The two-time All-Star and four time Gold Glove winner returns to the city by the bay for his third season with the Giants, his seventeenth overall.
Marquis Deon Grissom, one of fifteen children, was born on April 17, 1967 in Atlanta, Georgia. He attended Florida A&M where he excelled as both a pitcher (9-2 with a 2.40 earned run average) and outfielder (.448 batting average and 12 homers). In his sophomore year, he finished the Division I batting race 38 points ahead of another future major leaguer, the Astros Jeff Bagwell. That same year, the Montreal Expos drafted Grissom in the third round of the 1998 draft. With the same speed he used to run the base paths or snag a fly in the outfield, Grissom quickly ascended the Expos organizational ladder. Only a season after being drafted he was playing in his first major league game.

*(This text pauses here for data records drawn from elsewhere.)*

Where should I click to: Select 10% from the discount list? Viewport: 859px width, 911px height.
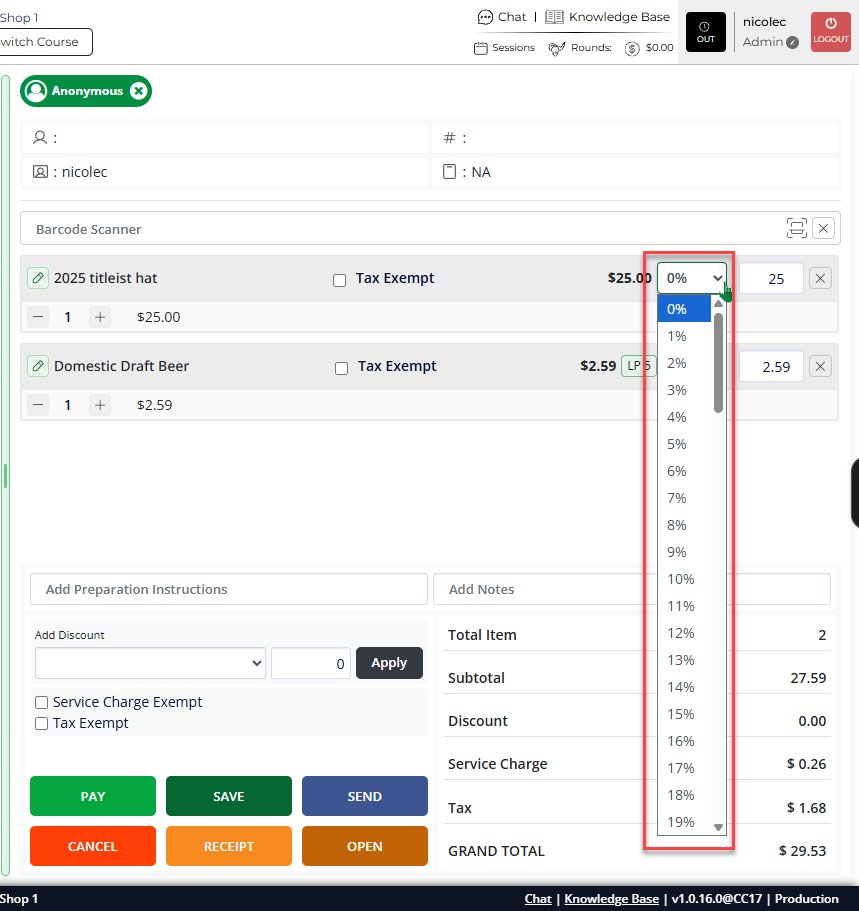(x=681, y=579)
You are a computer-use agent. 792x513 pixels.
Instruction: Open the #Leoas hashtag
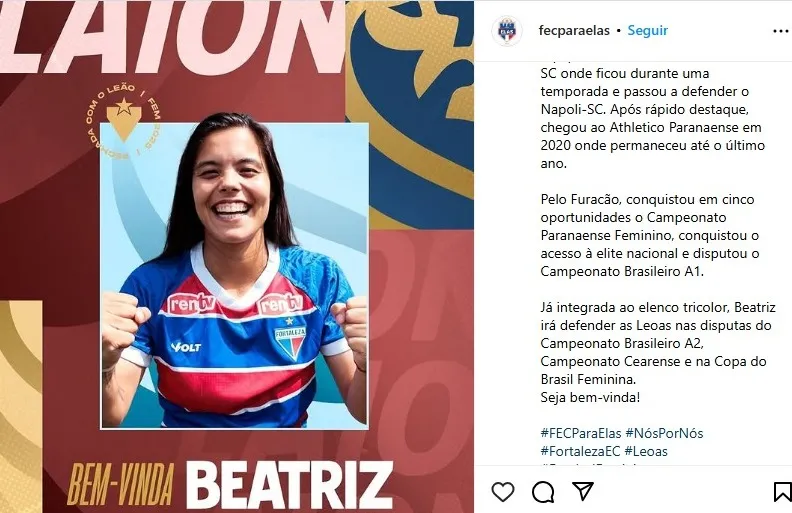coord(646,451)
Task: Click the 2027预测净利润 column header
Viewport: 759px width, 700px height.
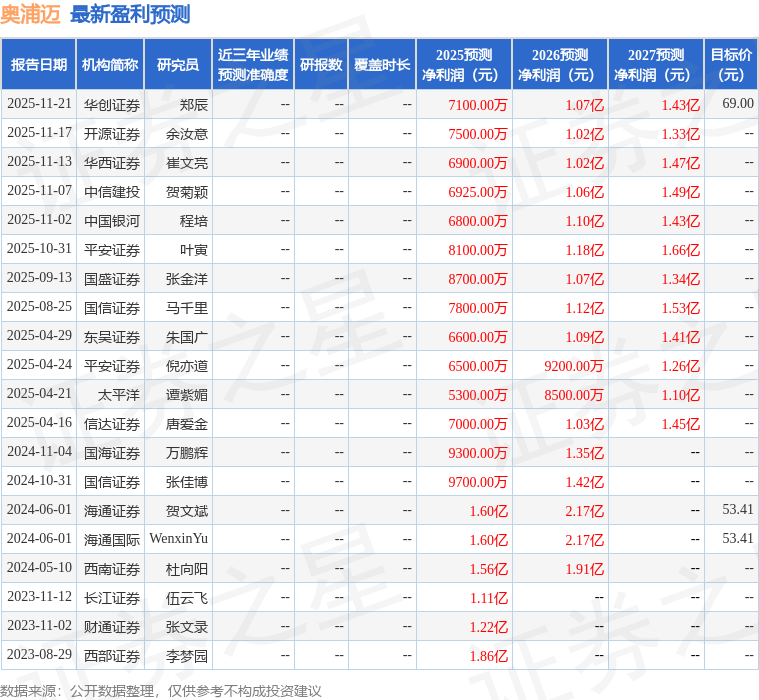Action: [656, 65]
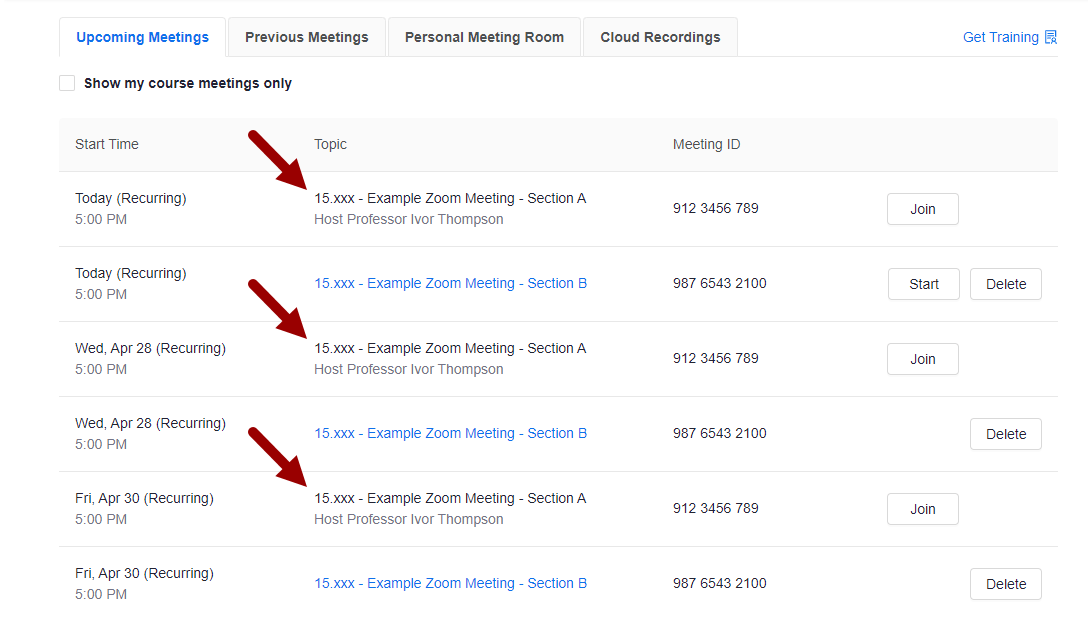Switch to the Previous Meetings tab
This screenshot has width=1088, height=618.
coord(306,36)
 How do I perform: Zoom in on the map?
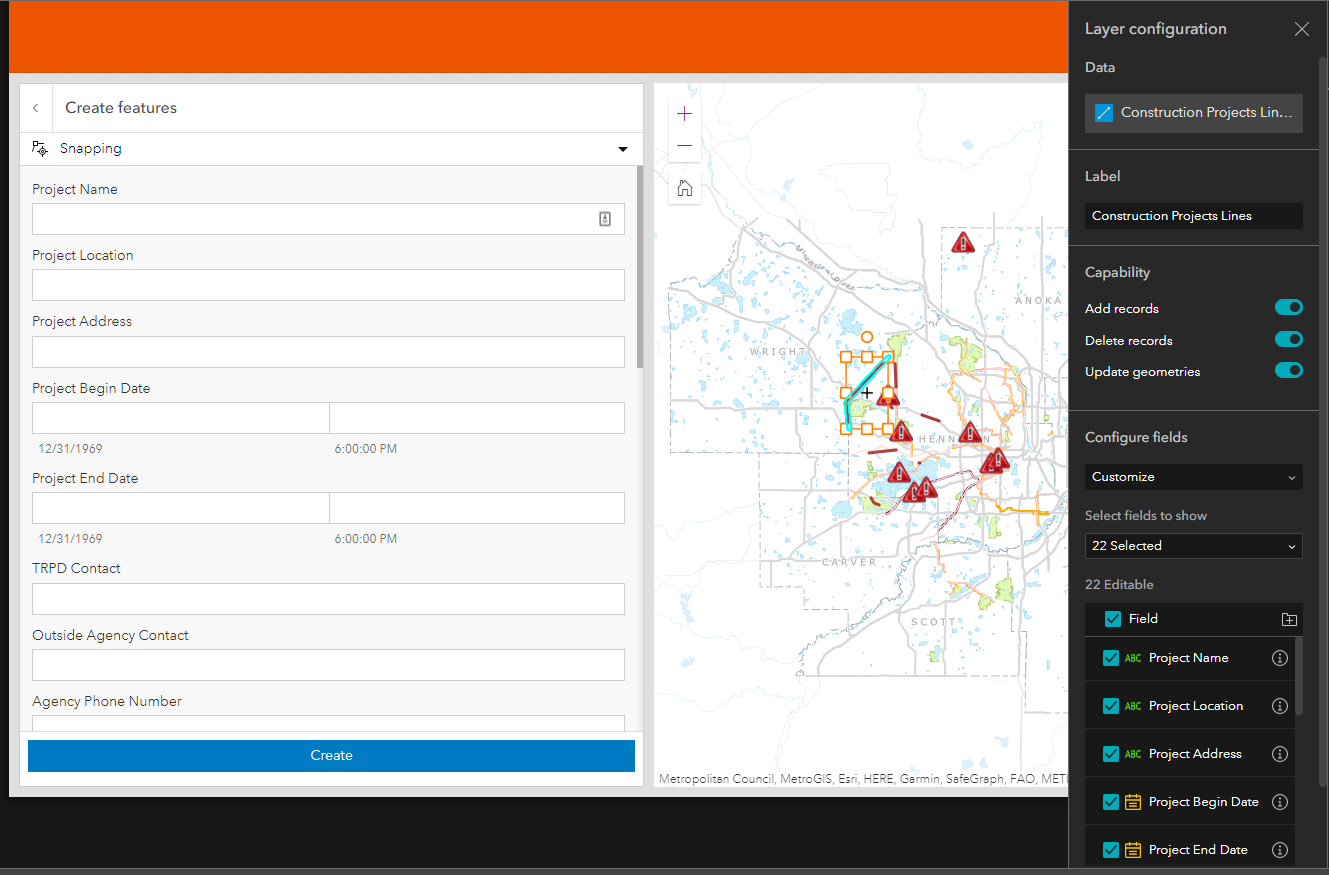tap(684, 114)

In his first two full major league seasons, Grissom swiped 154 bases (leading the National League both years) while being thrown out only 30 times. This would be just a hint of his future eminence on the base paths. Despite back-to-back All-Star seasons in 1993 and 1994, the cost-conscious Expos dealt Grissom to his hometown team, the Atlanta Braves.
The pressures of playing in his own backyard and in front of family and friends every night showed. In his first season with the Braves, Grissom struggled.
In 1995 and 1996 with the Braves and in 1997 with the Indians, Grissom thrived on Fall Ball and excelled on the October stage. In 1997, he won the American League Championship Series Most Valuable Player award. In 52 post season games, he owns a .317 batting average with 34 runs, seven doubles, three triples, five homers, 20 runs batted in and 12 stolen bases. In 19 World Series games, he batted .390. Grissom also holds the National League record with a 15 game hitting streak.
After losing the World Series in seven games to the Florida Marlins, the Indians sent Grissom to the Milwaukee Brewers. In 1999, Grissom joined Tommy Harper, Robin Yount, and Jeromy Burnitz as the only members of the Blue Crew to ever smack 20 or more homers and swipe 20 or more bases in the same season.
Grissom joined the Giants in 2003 after the previous two with the Los Angeles Dodgers. The later of the two seasons had Grissom, accustomed to playing every day, platooning, and only appearing in 111 games, one game more than his career low set back in the strike shortened season of 1994.
In 2003, Grissom joined an elite fraternity. He is one of six players in Major League history to record 2,000 hits (2003), hit 200 homers (2003), and swipe 400 bases (2000 with Milwaukee). The other members include: Roberto Alomar, Barry Bonds, Rickey Henderson, Paul Molitor, and Joe Morgan.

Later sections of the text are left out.